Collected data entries
· · · · ·
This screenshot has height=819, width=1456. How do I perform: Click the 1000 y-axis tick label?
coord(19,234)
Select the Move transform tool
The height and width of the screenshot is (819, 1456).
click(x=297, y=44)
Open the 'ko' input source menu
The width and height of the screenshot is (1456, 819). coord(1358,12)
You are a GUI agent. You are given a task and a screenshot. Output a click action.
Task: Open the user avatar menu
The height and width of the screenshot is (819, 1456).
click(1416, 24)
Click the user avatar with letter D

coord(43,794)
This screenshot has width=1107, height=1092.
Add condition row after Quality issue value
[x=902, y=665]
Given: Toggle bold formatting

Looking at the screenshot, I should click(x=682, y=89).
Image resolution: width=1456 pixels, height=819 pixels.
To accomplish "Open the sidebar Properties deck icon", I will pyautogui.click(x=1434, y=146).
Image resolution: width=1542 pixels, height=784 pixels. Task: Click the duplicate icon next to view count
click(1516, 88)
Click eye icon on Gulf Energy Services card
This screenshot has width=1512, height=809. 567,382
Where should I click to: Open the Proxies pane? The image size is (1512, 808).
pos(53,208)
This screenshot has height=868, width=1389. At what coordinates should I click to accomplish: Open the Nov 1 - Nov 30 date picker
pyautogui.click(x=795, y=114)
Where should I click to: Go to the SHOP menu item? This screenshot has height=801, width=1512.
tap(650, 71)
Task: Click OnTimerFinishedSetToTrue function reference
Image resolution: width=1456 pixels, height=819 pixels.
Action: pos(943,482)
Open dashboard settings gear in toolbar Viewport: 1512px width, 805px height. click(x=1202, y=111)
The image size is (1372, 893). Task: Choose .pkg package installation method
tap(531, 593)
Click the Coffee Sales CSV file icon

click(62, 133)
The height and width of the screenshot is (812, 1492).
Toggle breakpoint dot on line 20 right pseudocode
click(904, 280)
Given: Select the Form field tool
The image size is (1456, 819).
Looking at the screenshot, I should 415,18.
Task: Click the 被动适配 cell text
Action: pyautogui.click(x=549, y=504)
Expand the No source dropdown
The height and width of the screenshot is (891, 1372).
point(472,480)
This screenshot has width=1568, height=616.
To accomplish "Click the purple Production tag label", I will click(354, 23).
· · · · ·
TASK GOAL: Once you find the line with "Where should I click to: Open" above, print it and every line after it up to and including the line with "Task: Click OnTimerFinishedSetToTrue", exactly as written and nothing else.

RESPONSE FOR THIS EXERCISE:
Where should I click to: Open the Proxies pane? The image size is (1512, 808).
pos(53,208)
This screenshot has height=868, width=1389. At what coordinates should I click to accomplish: Open the Nov 1 - Nov 30 date picker
pyautogui.click(x=795, y=114)
Where should I click to: Go to the SHOP menu item? This screenshot has height=801, width=1512.
tap(650, 71)
Task: Click OnTimerFinishedSetToTrue function reference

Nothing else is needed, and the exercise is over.